The 7.0-magnitude earthquake that hit Haiti Jan. 12 has been called one of the largest natural disasters in recent history. As the poorest nation in the Western Hemisphere with 80 percent of its population under the poverty line, international aid -- with a major role played by Israeli medical teams and local Jewish groups -- was not only immediately offered, but became a lifeline for the estimated 3 million Haitians affected by the earthquake.

"Given the scope of the disaster, all forms of logistics are required -- this is not just an air operation; this can be a land, sea, and air operation," Stephanie Bunker, spokesperson for the United Nations Office for the Coordination of Humanitarian Affairs, told The Jewish State in a phone interview Jan. 18. "Things are coming through the Dominican Republic and the trip from Santo Domingo to Port-au-Prince is taking 18 hours."

Bunker explained that the relief effort is threefold: search and rescue efforts, medical supplies and personnel, and humanitarian aid -- specifically for food, drinking water, and shelter. The days gone by since the quake can be a lifetime for those with severe injuries, or worse, still trapped in the rubble, but the relief effort trudges on as quickly as possible.

Bunker said that the most important and pressing parts of the relief effort were for search and rescue teams to help free those trapped by the rubble.

"It's still ongoing, because it's a situation where the weather is holding up very well and by the way the buildings fell, people were trapped other than outright killed," Bunker said. "The president of Haiti said that the search and rescue phase will continue until they decide that they will not continue."

Eric Falt, outreach director for the U.N., agreed with Bunker that search and rescue efforts will continue until Haitian President Rene Preval says otherwise.
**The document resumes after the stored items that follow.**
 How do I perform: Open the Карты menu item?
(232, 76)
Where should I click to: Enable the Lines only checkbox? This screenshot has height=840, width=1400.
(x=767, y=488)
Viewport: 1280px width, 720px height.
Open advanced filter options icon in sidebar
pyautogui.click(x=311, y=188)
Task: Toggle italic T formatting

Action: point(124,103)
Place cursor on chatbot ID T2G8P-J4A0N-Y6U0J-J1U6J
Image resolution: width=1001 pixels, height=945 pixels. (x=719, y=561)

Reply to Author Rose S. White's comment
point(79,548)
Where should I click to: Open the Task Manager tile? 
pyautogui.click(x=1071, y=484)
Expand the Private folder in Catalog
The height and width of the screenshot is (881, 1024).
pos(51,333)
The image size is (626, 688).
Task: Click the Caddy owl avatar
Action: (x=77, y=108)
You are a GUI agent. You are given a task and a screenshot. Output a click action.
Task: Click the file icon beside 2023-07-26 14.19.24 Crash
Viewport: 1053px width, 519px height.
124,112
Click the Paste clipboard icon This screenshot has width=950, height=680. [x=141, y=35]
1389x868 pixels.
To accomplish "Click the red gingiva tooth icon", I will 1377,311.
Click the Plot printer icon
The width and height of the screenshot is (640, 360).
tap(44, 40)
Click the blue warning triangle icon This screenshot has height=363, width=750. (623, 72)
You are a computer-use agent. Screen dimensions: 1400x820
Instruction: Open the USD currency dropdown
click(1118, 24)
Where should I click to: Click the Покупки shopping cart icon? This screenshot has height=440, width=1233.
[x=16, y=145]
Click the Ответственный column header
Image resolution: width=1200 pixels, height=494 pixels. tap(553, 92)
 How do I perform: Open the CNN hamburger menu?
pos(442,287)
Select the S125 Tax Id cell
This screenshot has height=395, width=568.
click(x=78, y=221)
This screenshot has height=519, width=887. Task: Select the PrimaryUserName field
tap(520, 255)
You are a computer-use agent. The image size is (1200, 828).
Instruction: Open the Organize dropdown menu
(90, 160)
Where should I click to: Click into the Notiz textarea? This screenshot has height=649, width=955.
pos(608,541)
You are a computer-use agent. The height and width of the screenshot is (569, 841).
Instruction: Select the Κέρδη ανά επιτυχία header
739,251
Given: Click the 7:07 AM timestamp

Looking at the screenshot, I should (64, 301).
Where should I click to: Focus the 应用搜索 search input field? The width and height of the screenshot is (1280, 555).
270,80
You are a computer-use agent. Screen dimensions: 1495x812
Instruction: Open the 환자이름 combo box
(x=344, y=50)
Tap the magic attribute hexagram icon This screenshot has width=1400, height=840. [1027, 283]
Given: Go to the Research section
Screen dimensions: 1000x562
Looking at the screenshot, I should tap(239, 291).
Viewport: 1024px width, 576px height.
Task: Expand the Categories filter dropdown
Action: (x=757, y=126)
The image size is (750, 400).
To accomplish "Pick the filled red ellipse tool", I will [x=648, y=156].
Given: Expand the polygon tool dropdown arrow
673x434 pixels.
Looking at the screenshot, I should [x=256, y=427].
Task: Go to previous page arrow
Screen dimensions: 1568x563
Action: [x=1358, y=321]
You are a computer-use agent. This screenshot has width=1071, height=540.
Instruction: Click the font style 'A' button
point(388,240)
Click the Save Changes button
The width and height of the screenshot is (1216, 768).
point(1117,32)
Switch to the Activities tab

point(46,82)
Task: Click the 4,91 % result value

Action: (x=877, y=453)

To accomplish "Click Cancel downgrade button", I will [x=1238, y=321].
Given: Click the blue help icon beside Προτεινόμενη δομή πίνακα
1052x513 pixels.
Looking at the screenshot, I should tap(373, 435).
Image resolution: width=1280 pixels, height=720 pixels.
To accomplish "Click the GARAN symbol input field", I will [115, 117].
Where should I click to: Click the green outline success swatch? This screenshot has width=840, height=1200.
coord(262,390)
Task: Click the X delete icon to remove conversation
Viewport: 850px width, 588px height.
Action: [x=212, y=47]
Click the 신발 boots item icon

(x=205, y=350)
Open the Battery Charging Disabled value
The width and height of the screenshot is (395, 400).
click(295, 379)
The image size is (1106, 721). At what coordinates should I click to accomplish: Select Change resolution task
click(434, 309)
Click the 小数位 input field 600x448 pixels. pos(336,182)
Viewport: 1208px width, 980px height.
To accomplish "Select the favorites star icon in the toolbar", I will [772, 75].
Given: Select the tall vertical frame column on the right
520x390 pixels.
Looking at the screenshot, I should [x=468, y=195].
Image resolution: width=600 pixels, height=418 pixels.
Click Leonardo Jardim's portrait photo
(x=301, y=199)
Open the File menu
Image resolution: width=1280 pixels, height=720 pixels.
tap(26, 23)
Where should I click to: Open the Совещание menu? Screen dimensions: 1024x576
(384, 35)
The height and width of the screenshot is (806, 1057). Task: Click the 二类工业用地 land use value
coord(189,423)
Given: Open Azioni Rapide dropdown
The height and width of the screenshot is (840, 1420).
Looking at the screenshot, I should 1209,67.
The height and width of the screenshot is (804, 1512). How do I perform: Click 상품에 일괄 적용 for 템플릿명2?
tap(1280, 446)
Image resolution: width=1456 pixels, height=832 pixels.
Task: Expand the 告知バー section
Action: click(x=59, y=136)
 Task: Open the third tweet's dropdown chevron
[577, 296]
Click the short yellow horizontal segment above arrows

Since the earthquake, 90 lives have been saved by 46 search and rescue teams from around the world.

"Every life is worth [saving], and there were two more lives rescued only (on Monday)," Falt told The Jewish State. "This is something astonishing, that a lot of people are holding out some hopes of finding some survivors."

IDF search and rescue

An Israeli search and rescue team joined forces with teams from several other countries to help dig survivors out of the rubble, according to Yoel Lion, spokesperson for media affairs at the Israeli Consulate General in New York. However, the Israeli team ended their efforts Tuesday evening, with no leads to living people trapped in the rubble left.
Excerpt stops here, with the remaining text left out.